The recovery is high (>99%) even at just 2 stages. This means it may be possible to reduce the solvent use substantially. Let’s have a look at the tradeoff in concentration as a function of solvent usage and number of stages.

[2]:
import numpy as np
import matplotlib.pyplot as plt

# Simulation function
def concentration_recovery_capital_cost(solvent_usage, N_stages):
    solvent.F_vol = feed.F_vol * solvent_usage
    mixer_settlers.N_stages = N_stages
    mixer_settlers.simulate()
    extract = mixer_settlers.extract
    recovery = 100 * extract.imol['Hexanol'] / feed.imol['Hexanol'] # %
    concentration = extract.imass['Hexanol'] / extract.F_vol # kg / m3
    capital_cost = mixer_settlers.installed_cost / 1e3
    return (recovery, concentration, capital_cost)

# Collect data
N_stages = [2, 5, 10]
solvent_usage = np.linspace(0.2, 1, 20) # Solvent to feed flow rate (by volume)
shape = (len(N_stages), len(solvent_usage))
recoveries = np.zeros(shape)
concentrations = np.zeros(shape)
capital_costs = np.zeros(shape)
for i, N in enumerate(N_stages):
    for j, s in enumerate(solvent_usage):
        recoveries[i, j], concentrations[i, j], capital_costs[i, j] = concentration_recovery_capital_cost(s, N)
[3]:
# Plot
bst.set_figure_size(aspect_ratio=1.1)
colors = [getattr(bst.colors, i).RGBn for i in ('blue', 'red', 'purple')]
fig, (ax_capex, ax_recovery, ax_concentration) = plt.subplots(3, 1)
for i, N in enumerate(N_stages):
    plt.sca(ax_capex)
    plt.plot(solvent_usage, capital_costs[i], color=colors[i], label=f'{N} stages')
    plt.sca(ax_recovery)
    plt.plot(solvent_usage, recoveries[i], color=colors[i], label=f'{N} stages')
    plt.sca(ax_concentration)
    plt.plot(solvent_usage, concentrations[i], color=colors[i], label=f'{N} stages')
xticks = [0.2, 0.4, 0.6, 0.8, 1]
bst.style_axis(ax_capex, yticks=[0, 200, 400, 600], xticks=xticks, xticklabels=False)
plt.sca(ax_capex)
plt.ylabel('Capital cost [10$^3 \cdot$USD]')

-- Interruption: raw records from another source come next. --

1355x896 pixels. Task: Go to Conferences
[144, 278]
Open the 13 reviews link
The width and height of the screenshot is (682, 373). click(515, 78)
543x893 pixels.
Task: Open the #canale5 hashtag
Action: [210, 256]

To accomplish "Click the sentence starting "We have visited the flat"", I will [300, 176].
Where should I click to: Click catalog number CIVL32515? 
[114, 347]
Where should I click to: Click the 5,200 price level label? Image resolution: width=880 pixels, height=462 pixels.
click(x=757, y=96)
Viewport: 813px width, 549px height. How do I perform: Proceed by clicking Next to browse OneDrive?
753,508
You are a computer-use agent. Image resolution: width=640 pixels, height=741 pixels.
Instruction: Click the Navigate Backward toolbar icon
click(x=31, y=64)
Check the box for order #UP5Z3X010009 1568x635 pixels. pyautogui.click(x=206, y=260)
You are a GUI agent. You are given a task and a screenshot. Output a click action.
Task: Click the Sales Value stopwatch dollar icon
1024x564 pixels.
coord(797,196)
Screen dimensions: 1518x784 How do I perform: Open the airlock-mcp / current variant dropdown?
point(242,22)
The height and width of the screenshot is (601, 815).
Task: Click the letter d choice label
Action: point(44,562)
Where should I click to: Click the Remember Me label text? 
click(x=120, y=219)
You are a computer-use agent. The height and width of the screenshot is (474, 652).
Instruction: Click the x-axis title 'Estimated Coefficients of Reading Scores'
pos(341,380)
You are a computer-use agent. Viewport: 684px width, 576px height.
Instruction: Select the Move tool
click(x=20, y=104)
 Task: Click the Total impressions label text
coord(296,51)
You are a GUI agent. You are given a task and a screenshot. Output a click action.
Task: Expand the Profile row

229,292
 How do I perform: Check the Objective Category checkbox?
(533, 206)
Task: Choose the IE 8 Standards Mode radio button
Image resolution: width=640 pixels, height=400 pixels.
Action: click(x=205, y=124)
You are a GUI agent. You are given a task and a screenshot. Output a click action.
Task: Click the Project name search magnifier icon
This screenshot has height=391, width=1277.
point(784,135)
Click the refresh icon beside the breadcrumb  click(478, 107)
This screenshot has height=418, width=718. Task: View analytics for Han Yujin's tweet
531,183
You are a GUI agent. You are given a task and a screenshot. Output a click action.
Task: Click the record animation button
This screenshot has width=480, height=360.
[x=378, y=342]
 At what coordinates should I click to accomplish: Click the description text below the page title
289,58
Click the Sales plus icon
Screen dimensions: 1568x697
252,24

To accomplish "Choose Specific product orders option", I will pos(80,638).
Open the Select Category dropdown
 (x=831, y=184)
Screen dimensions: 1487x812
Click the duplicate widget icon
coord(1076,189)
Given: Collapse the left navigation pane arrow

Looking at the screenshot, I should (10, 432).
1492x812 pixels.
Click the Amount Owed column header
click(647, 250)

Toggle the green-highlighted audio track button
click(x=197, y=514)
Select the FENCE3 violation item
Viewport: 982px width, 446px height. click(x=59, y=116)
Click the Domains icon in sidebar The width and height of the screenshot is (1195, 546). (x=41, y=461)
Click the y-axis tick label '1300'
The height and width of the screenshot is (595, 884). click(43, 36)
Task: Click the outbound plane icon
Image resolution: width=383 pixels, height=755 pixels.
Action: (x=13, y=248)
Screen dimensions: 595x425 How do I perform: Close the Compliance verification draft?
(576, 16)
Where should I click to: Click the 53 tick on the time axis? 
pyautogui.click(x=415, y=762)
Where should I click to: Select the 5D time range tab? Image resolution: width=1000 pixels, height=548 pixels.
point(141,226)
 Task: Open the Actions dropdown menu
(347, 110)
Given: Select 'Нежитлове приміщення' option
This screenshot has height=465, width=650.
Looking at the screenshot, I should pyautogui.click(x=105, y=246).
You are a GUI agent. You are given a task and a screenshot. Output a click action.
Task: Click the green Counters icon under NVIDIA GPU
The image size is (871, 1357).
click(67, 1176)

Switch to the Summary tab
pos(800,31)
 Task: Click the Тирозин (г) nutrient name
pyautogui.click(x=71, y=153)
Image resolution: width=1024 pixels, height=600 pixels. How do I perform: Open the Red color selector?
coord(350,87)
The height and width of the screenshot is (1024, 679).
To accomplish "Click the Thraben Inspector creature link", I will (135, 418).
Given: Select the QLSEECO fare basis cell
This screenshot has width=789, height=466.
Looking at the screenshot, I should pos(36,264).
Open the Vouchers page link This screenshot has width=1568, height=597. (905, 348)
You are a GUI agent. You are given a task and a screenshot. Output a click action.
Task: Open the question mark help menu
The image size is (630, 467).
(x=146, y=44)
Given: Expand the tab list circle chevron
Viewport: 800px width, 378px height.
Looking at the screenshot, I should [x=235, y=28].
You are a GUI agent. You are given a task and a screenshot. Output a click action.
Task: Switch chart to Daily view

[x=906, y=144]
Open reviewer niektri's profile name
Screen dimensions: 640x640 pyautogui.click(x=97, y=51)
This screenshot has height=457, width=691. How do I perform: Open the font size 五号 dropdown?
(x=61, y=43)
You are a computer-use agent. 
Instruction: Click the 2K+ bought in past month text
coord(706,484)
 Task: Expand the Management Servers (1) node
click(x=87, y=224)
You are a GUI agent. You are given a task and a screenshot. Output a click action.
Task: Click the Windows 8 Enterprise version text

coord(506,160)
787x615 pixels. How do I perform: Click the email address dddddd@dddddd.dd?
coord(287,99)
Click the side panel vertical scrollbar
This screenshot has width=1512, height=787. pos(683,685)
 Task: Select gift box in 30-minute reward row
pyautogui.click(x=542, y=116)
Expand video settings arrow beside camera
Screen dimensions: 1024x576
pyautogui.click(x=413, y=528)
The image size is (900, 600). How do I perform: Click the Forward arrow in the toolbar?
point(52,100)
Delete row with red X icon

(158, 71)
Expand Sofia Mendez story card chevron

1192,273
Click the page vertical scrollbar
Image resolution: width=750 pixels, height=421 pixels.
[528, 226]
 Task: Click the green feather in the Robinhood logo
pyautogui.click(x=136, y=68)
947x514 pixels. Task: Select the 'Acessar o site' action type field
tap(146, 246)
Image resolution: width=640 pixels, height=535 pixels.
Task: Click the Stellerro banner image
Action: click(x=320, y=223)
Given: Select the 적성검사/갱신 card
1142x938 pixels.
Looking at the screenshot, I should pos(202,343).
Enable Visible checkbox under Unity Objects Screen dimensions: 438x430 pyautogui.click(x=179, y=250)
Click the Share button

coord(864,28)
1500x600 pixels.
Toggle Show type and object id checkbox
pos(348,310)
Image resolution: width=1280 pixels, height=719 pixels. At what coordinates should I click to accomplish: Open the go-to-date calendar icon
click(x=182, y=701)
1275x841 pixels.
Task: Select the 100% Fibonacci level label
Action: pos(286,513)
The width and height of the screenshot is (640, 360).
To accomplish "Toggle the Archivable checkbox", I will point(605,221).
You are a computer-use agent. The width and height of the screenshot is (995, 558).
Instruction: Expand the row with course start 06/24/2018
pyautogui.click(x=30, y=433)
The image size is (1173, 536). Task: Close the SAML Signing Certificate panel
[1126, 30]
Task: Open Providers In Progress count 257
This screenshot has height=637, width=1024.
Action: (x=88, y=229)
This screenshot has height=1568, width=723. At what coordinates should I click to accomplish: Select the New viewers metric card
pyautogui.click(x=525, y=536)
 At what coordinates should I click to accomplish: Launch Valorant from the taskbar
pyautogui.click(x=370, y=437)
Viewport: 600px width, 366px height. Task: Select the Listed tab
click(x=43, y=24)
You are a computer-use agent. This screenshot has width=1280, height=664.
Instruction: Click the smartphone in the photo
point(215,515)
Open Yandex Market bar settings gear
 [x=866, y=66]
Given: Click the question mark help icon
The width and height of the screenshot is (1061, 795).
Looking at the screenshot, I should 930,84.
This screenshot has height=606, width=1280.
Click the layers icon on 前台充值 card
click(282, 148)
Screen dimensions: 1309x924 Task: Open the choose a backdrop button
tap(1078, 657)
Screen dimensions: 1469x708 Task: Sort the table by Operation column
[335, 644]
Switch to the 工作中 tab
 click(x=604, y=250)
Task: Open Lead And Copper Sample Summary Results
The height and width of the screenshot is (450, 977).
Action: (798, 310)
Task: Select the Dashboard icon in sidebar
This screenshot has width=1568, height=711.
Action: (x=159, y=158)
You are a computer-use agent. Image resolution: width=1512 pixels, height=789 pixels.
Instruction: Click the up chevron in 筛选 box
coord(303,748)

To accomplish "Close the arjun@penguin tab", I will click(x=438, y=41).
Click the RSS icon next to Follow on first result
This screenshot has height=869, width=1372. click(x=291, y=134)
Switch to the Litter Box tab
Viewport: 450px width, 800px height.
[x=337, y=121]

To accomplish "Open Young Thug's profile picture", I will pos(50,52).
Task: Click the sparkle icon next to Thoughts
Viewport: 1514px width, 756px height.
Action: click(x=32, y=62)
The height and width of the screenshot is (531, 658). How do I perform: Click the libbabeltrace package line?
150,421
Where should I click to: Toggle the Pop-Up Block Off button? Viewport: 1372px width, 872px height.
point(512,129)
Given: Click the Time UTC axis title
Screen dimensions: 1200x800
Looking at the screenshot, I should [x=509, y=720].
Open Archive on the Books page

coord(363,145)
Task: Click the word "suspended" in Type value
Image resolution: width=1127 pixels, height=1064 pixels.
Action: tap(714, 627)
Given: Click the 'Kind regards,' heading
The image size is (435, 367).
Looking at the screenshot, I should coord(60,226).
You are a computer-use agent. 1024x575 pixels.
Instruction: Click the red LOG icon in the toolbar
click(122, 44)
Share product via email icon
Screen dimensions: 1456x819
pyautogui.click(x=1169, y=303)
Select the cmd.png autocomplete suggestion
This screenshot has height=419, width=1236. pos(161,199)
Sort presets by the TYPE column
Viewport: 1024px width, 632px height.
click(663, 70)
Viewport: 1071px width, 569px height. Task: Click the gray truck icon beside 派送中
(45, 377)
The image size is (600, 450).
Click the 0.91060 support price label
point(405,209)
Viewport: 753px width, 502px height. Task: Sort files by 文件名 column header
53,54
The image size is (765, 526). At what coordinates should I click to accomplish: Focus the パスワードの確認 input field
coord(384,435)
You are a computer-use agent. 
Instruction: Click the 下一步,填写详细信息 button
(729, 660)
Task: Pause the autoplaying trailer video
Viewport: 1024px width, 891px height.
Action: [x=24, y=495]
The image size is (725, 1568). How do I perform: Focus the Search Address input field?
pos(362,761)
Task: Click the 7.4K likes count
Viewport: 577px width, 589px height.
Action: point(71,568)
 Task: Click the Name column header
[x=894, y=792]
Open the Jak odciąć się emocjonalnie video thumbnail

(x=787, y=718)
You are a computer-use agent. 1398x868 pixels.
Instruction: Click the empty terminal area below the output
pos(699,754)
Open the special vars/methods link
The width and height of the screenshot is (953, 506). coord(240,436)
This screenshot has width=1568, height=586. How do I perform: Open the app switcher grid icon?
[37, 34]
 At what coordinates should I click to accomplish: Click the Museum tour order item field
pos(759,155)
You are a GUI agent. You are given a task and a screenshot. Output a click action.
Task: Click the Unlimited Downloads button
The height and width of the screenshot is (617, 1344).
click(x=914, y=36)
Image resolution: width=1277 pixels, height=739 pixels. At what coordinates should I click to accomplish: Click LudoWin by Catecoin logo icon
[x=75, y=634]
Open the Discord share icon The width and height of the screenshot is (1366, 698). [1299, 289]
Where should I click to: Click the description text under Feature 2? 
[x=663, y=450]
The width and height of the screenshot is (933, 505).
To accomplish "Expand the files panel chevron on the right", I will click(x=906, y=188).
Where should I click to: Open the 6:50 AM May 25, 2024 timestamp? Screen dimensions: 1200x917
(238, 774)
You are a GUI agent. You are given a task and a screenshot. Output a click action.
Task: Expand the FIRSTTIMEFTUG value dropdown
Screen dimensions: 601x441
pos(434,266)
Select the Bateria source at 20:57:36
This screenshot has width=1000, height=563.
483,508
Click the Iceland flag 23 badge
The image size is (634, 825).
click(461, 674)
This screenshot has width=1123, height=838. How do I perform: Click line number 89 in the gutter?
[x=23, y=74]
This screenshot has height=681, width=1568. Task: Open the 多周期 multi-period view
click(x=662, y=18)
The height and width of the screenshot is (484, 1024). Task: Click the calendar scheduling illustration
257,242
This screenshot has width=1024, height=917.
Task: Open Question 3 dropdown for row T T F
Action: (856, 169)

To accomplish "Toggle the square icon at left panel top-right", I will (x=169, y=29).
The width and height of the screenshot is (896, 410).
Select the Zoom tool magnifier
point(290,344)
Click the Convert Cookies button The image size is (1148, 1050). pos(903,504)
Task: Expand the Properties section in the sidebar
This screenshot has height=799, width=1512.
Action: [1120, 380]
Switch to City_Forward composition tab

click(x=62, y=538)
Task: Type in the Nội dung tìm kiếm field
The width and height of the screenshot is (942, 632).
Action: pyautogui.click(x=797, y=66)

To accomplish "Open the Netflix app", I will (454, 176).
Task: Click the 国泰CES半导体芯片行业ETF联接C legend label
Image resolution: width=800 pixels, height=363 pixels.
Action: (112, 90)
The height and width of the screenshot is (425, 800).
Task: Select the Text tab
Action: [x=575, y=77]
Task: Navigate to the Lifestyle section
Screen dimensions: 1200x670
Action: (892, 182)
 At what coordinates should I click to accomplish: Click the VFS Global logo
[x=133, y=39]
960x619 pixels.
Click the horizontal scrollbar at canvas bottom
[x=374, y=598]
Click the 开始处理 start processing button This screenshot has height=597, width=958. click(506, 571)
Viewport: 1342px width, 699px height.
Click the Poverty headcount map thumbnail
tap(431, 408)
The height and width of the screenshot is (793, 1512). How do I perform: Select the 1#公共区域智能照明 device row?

bst.style_axis(ax_recovery, yticks=[85, 90, 95, 100], xticks=xticks, xticklabels=False)
plt.sca(ax_recovery)
plt.ylabel('Recovery [%]')
plt.ylim([85, 100])
plt.legend()

bst.style_axis(ax_concentration, yticks=[20, 60, 100, 140], xticks=xticks)
plt.sca(ax_concentration)
plt.ylabel('Concentration [kg$\cdot$m$^3$]')
plt.xlabel('Solvent to feed ratio (by vol)')
plt.show()
../_images/tutorial_Mixer_settlers_4_0.png

Note how there is a trade-off between solute concentration in the extract and recovery as a function of solvent. Increasing the number of stages may improve the recovery, but can lead to greater capital costs.